* **How to complete this task**:
Read the entries that follow and give each one again precisely.

* **Data under study**:
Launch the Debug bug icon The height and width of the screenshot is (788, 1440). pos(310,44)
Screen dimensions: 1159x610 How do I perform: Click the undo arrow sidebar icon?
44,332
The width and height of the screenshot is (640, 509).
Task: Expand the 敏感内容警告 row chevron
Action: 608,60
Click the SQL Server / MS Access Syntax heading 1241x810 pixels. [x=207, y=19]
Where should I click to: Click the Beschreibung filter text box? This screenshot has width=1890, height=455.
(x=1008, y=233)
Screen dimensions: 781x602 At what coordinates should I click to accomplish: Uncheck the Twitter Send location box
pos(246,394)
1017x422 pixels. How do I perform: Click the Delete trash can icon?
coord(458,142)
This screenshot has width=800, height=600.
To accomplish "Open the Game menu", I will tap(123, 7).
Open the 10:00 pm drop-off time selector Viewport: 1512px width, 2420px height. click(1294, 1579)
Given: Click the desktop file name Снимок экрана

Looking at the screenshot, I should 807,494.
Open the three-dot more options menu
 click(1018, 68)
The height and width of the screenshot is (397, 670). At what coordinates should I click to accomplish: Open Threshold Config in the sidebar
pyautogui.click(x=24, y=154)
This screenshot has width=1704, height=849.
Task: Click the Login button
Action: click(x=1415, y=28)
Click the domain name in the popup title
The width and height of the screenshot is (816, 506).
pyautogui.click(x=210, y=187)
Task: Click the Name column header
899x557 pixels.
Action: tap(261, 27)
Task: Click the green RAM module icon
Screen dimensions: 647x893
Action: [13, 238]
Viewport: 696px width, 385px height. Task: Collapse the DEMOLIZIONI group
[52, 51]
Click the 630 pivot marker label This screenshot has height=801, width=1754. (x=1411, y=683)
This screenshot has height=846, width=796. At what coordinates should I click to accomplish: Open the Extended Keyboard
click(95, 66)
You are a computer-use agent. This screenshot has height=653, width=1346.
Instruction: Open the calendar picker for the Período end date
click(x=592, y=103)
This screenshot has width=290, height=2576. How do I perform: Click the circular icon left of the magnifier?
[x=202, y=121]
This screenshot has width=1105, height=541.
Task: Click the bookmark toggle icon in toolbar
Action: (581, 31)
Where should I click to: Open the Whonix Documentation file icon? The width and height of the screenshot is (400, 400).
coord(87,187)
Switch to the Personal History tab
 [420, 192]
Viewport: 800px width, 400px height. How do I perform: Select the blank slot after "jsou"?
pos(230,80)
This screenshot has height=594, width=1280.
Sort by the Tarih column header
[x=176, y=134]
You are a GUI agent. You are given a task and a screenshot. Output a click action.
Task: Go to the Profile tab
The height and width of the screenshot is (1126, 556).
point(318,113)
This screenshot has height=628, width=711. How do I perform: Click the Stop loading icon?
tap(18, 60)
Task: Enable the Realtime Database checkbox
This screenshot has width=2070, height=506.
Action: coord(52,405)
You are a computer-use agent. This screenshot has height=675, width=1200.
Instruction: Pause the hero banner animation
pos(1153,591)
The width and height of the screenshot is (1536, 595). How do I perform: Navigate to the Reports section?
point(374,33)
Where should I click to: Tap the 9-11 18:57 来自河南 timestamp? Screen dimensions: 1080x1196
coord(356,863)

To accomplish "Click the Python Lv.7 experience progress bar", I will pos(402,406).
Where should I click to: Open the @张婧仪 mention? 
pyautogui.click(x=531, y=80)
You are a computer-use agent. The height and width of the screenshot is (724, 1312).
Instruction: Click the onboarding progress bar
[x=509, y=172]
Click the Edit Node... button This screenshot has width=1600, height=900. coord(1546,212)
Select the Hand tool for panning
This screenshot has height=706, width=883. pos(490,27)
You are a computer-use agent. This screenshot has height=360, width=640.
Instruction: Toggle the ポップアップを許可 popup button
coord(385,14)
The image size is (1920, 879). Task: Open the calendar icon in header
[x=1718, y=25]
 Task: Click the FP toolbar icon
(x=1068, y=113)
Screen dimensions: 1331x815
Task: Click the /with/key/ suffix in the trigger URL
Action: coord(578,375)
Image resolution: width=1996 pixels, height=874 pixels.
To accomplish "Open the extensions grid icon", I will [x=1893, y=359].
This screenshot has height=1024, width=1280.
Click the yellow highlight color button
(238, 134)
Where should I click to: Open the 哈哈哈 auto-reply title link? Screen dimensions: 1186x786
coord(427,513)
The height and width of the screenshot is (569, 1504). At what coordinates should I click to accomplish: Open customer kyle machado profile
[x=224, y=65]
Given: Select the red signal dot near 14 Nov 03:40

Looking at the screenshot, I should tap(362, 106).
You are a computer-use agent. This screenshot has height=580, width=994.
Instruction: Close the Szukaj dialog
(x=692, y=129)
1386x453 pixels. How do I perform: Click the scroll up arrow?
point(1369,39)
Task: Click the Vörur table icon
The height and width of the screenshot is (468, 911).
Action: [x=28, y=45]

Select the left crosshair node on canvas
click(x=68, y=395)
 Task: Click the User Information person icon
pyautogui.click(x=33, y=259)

* **Answer for this exercise**:
Launch the Debug bug icon The height and width of the screenshot is (788, 1440). pos(310,44)
Screen dimensions: 1159x610 How do I perform: Click the undo arrow sidebar icon?
44,332
The width and height of the screenshot is (640, 509).
Task: Expand the 敏感内容警告 row chevron
Action: 608,60
Click the SQL Server / MS Access Syntax heading 1241x810 pixels. [x=207, y=19]
Where should I click to: Click the Beschreibung filter text box? This screenshot has width=1890, height=455.
(x=1008, y=233)
Screen dimensions: 781x602 At what coordinates should I click to accomplish: Uncheck the Twitter Send location box
pos(246,394)
1017x422 pixels. How do I perform: Click the Delete trash can icon?
coord(458,142)
This screenshot has width=800, height=600.
To accomplish "Open the Game menu", I will tap(123, 7).
Open the 10:00 pm drop-off time selector Viewport: 1512px width, 2420px height. click(1294, 1579)
Given: Click the desktop file name Снимок экрана

Looking at the screenshot, I should 807,494.
Open the three-dot more options menu
 click(1018, 68)
The height and width of the screenshot is (397, 670). At what coordinates should I click to accomplish: Open Threshold Config in the sidebar
pyautogui.click(x=24, y=154)
This screenshot has width=1704, height=849.
Task: Click the Login button
Action: click(x=1415, y=28)
Click the domain name in the popup title
The width and height of the screenshot is (816, 506).
pyautogui.click(x=210, y=187)
Task: Click the Name column header
899x557 pixels.
Action: tap(261, 27)
Task: Click the green RAM module icon
Screen dimensions: 647x893
Action: [13, 238]
Viewport: 696px width, 385px height. Task: Collapse the DEMOLIZIONI group
[52, 51]
Click the 630 pivot marker label This screenshot has height=801, width=1754. (x=1411, y=683)
This screenshot has height=846, width=796. At what coordinates should I click to accomplish: Open the Extended Keyboard
click(95, 66)
You are a computer-use agent. This screenshot has height=653, width=1346.
Instruction: Open the calendar picker for the Período end date
click(x=592, y=103)
This screenshot has width=290, height=2576. How do I perform: Click the circular icon left of the magnifier?
[x=202, y=121]
This screenshot has width=1105, height=541.
Task: Click the bookmark toggle icon in toolbar
Action: (581, 31)
Where should I click to: Open the Whonix Documentation file icon? The width and height of the screenshot is (400, 400).
coord(87,187)
Switch to the Personal History tab
 [420, 192]
Viewport: 800px width, 400px height. How do I perform: Select the blank slot after "jsou"?
pos(230,80)
This screenshot has height=594, width=1280.
Sort by the Tarih column header
[x=176, y=134]
You are a GUI agent. You are given a task and a screenshot. Output a click action.
Task: Go to the Profile tab
The height and width of the screenshot is (1126, 556).
point(318,113)
This screenshot has height=628, width=711. How do I perform: Click the Stop loading icon?
tap(18, 60)
Task: Enable the Realtime Database checkbox
This screenshot has width=2070, height=506.
Action: coord(52,405)
You are a computer-use agent. This screenshot has height=675, width=1200.
Instruction: Pause the hero banner animation
pos(1153,591)
The width and height of the screenshot is (1536, 595). How do I perform: Navigate to the Reports section?
point(374,33)
Where should I click to: Tap the 9-11 18:57 来自河南 timestamp? Screen dimensions: 1080x1196
coord(356,863)

To accomplish "Click the Python Lv.7 experience progress bar", I will pos(402,406).
Where should I click to: Open the @张婧仪 mention? 
pyautogui.click(x=531, y=80)
You are a computer-use agent. The height and width of the screenshot is (724, 1312).
Instruction: Click the onboarding progress bar
[x=509, y=172]
Click the Edit Node... button This screenshot has width=1600, height=900. coord(1546,212)
Select the Hand tool for panning
This screenshot has height=706, width=883. pos(490,27)
You are a computer-use agent. This screenshot has height=360, width=640.
Instruction: Toggle the ポップアップを許可 popup button
coord(385,14)
The image size is (1920, 879). Task: Open the calendar icon in header
[x=1718, y=25]
 Task: Click the FP toolbar icon
(x=1068, y=113)
Screen dimensions: 1331x815
Task: Click the /with/key/ suffix in the trigger URL
Action: coord(578,375)
Image resolution: width=1996 pixels, height=874 pixels.
To accomplish "Open the extensions grid icon", I will [x=1893, y=359].
This screenshot has height=1024, width=1280.
Click the yellow highlight color button
(238, 134)
Where should I click to: Open the 哈哈哈 auto-reply title link? Screen dimensions: 1186x786
coord(427,513)
The height and width of the screenshot is (569, 1504). At what coordinates should I click to accomplish: Open customer kyle machado profile
[x=224, y=65]
Given: Select the red signal dot near 14 Nov 03:40

Looking at the screenshot, I should tap(362, 106).
You are a computer-use agent. This screenshot has height=580, width=994.
Instruction: Close the Szukaj dialog
(x=692, y=129)
1386x453 pixels. How do I perform: Click the scroll up arrow?
point(1369,39)
Task: Click the Vörur table icon
The height and width of the screenshot is (468, 911).
Action: [x=28, y=45]

Select the left crosshair node on canvas
click(x=68, y=395)
 Task: Click the User Information person icon
pyautogui.click(x=33, y=259)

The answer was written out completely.